U.S. office market fundamentals remain at their strongest point in the cycle, with peak occupancy and record rents, according to Colliers Q1 2017 U.S. Office Market Outlook Report. Yet, there is little doubt that the market has been cooling.
The national office vacancy rate has been virtually static for more than a year. Rents are still rising but the pace of appreciation is modest and slowing. Likewise, absorption is still positive, but first quarter 2017 was relatively quiet and activity was concentrated in suburban markets. Office space under construction rose for the third successive quarter in first quarter 2017, while investors continue to chase higher returns — leading to an increased focus on suburban and second-tier markets.
U.S. office net absorption fell for the second successive quarter in Q1 2017 to 3.2 million square feet, down from 12.9 million square feet in fourth quarter 2016. Suburban markets accounted for 90 percent of the first quarter 2017 absorption total. Tenant move-outs, renewals and downsizing continue to be the primary factors, but there is also a supply shortage in some markets. Stronger GDP growth is anticipated for the remainder of the year, which should underpin healthier demand.

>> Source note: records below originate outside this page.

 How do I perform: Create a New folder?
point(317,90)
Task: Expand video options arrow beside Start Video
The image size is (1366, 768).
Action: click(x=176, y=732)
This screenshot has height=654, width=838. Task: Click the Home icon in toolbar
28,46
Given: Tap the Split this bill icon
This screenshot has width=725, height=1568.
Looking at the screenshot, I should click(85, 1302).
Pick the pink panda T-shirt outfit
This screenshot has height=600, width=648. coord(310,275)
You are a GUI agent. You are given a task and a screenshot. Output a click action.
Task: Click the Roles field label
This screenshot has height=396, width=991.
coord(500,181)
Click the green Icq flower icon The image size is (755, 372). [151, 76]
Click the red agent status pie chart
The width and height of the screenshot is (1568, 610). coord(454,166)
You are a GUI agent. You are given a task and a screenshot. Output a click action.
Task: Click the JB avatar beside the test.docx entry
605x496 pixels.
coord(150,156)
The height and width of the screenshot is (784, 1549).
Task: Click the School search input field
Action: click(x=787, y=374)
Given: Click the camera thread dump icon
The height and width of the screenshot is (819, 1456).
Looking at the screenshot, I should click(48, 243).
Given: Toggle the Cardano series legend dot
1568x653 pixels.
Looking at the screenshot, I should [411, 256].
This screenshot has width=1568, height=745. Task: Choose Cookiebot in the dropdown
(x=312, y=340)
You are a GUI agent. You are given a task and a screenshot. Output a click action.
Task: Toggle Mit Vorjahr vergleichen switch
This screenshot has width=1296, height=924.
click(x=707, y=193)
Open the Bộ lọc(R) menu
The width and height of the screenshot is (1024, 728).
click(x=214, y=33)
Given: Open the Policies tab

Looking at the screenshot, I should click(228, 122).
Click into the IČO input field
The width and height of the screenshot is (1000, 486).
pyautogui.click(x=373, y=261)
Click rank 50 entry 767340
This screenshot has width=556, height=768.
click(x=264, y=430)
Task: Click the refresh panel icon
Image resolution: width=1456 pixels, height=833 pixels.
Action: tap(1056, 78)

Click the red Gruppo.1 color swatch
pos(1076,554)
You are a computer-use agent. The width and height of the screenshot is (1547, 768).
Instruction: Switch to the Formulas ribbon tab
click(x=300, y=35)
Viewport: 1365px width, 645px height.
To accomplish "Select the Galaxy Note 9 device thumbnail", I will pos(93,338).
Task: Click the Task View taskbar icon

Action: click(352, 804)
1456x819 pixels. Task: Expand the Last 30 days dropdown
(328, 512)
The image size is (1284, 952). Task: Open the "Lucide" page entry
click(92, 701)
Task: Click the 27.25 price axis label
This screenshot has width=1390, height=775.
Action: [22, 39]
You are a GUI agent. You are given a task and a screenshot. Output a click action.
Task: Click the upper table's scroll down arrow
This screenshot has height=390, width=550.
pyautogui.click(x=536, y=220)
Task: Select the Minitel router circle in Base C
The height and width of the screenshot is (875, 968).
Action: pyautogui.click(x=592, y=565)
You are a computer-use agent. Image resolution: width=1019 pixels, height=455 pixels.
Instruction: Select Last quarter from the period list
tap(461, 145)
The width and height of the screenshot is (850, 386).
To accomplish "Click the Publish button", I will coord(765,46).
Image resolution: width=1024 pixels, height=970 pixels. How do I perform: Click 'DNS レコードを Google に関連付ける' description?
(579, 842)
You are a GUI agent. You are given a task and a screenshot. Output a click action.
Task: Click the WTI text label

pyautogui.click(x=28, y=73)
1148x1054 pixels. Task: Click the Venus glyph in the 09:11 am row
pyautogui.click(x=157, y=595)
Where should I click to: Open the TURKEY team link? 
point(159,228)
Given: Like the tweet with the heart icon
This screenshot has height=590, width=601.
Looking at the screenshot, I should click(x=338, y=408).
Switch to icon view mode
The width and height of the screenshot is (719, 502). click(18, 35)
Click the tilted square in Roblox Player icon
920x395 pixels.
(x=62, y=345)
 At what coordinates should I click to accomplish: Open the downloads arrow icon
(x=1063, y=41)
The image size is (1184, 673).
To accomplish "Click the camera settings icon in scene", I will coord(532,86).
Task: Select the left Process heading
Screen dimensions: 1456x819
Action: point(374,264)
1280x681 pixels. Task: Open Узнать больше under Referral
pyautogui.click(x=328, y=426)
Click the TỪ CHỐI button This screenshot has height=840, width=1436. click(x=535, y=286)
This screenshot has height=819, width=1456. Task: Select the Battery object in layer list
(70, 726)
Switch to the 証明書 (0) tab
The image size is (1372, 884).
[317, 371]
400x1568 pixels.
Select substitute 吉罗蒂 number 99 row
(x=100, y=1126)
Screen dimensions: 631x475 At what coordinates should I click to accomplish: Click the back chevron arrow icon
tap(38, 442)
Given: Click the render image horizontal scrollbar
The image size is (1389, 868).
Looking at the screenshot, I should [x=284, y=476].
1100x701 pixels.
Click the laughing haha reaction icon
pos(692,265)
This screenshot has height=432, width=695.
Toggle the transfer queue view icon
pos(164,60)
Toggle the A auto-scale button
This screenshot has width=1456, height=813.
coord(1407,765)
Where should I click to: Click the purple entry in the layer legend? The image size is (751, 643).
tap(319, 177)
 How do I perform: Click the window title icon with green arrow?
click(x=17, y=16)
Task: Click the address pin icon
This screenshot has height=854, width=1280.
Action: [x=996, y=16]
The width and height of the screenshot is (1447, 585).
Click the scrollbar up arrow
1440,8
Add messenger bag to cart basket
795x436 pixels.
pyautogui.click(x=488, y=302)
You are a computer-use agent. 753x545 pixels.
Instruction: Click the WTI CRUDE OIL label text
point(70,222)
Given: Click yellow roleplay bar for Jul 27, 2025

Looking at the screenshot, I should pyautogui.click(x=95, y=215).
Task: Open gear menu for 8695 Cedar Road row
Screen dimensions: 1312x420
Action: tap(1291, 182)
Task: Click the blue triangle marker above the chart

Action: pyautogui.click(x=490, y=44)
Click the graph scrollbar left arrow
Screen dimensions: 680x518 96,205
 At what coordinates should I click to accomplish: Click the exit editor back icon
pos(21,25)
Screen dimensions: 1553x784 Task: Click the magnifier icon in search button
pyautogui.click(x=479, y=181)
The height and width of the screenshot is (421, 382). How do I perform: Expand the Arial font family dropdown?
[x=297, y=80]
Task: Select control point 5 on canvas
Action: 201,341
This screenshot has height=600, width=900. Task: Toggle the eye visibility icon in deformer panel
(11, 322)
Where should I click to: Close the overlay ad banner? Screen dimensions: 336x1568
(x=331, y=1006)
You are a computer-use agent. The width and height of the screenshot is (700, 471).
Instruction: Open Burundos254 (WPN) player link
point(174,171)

The U.S. office vacancy rate fell marginally in first quarter 2017, dropping 10 basis points to 12.2 percent — providing further evidence that vacancy has plateaued. Since the beginning of 2016, vacancy has stayed within a 20-basis-point range and is now at the same point as at the peak of the prior cycle in third quarter 2007, when the rate bottomed at 12.2 percent.
Average class A asking rates in first quarter 2017 stood at $47.64 per square foot in downtown markets and $29.39 per-square-foot in the suburbs, representing a quarterly increase of well under $1 per square foot in both locations. On an annualized basis, class A downtown asking rates increased by 3.5 percent as of first quarter 2017 compared to 1.9 percent in suburban markets — down from the 12-month growth rates in fourth quarter 2016 of 4.1 percent and 2.7 percent, respectively.
Office construction remains elevated and deliveries are front-loaded. The volume of office space under construction has risen to 113 million square feet, up slightly from 110 million square feet at the end of 2016. Of this, 45 million square feet are under way in downtown markets and 68 million square feet are under construction in the suburbs.
Four markets continue to dominate the construction picture, accounting for almost half of current activity. The San Francisco Bay Area leads with 19.5 million square feet under way, followed by Dallas and Washington, D.C. (including Northern Virginia and Maryland), which both have more than 11 million square feet being built. New York rounds out the top four with 10.3 million square feet under construction.
Lastly, office sales volume fell by 12 percent over the previous quarter to $27.7 billion but remains healthy. Investor strategies continue to shift toward suburban and second-tier markets that provide higher yields, but there are still buyers for trophy central business district product. There is little upward pressure on capitalization rates, but rising interest rates are a concern.